The present work also unusual and possibly unique in that it too includes a portrait, that - according to the inscription on the reverse - of the hurdy-gurdy player in the centre. Following the example set by Watteau, who experimented with inserting portraits into his fêtes, such as the likely portrait of the great actor Paul Soissons in the figure of Crispin in Love in the French Theatre, in the Gemäldegalerie, Berlin,3 here Lancret inserts a seemingly faithful likeness into a theme which is in itself not a work of portraiture. This is in contrast to more conventional portraits, such as the aforementioned versions of La Camargo or Lancret's painting of The Luxembourg Family, in the Virginia Museum of Fine Arts, Richmond.4 The idea seems to have come to Lancret late in the conception of this work, as the portrait seems to have been painted over an existing head. Perhaps the work was intended as a gift to, or commissioned by, the man represented by this likeness, identified by the inscription only as Monsieur Mestais, a parliamentary lawyer.

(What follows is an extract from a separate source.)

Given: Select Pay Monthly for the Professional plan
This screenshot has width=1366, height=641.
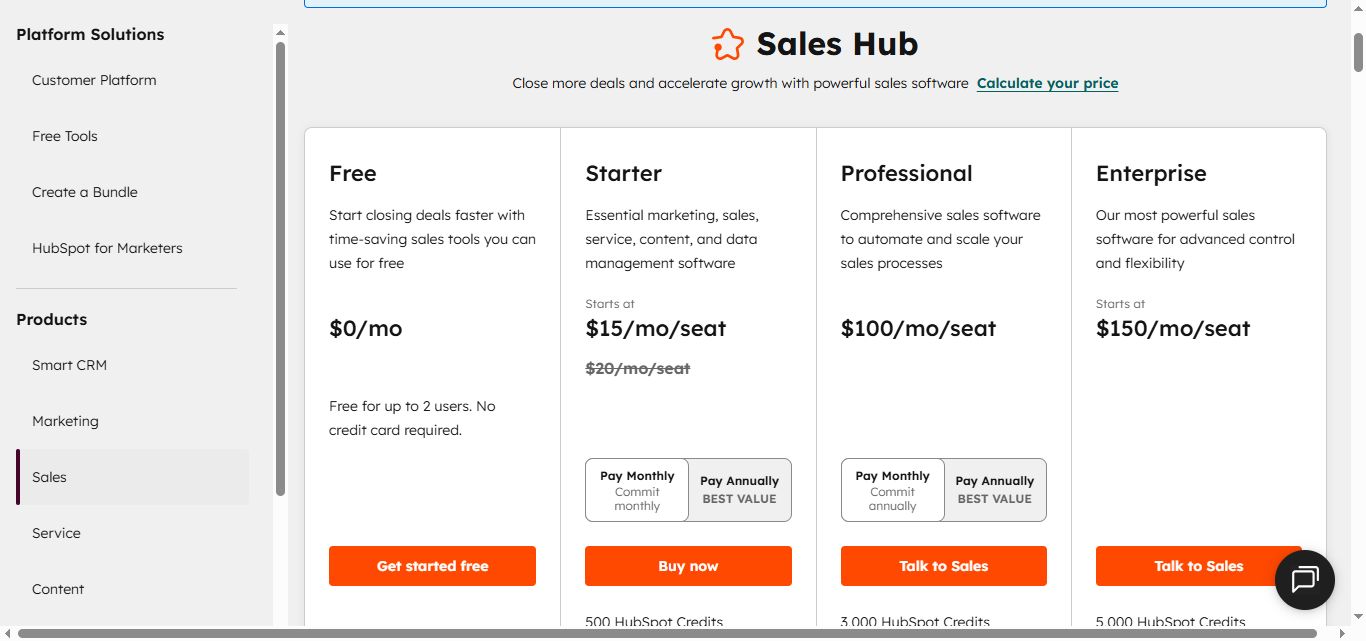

The composition was repeated in another painting by Lancret, sold at Sotheby’s New York, 28 January 2005, lot 231. The only differences are the addition of a table and extra seated female figure at each extremity, as well as the decision to place the figures and vegetation against what is presumably the wall of a garden.
1. R. an der Heiden, Die Alte Pinakothek; Sammlungsgeschichte Bau und Bider, Munich 1998, reproduced p. 521.
2. Inv. no. 1937.1.89. See European Paintings: an Illustrated Summary Catalogue, National Gallery of Art, Washington 1975, reproduced pp.186-7.
3. See Gemäldegalerie, Berlin, Gesamtverzeichnis der Gemälde, London 1986, p. 80, cat. no. 468 and p. 532, reproduced figure 1561.
4. Inv. no. 57-37. See European Art in the Virginia Museum of Fine Arts, Richmond 1966, p. 40, reproduced cat. no. 55.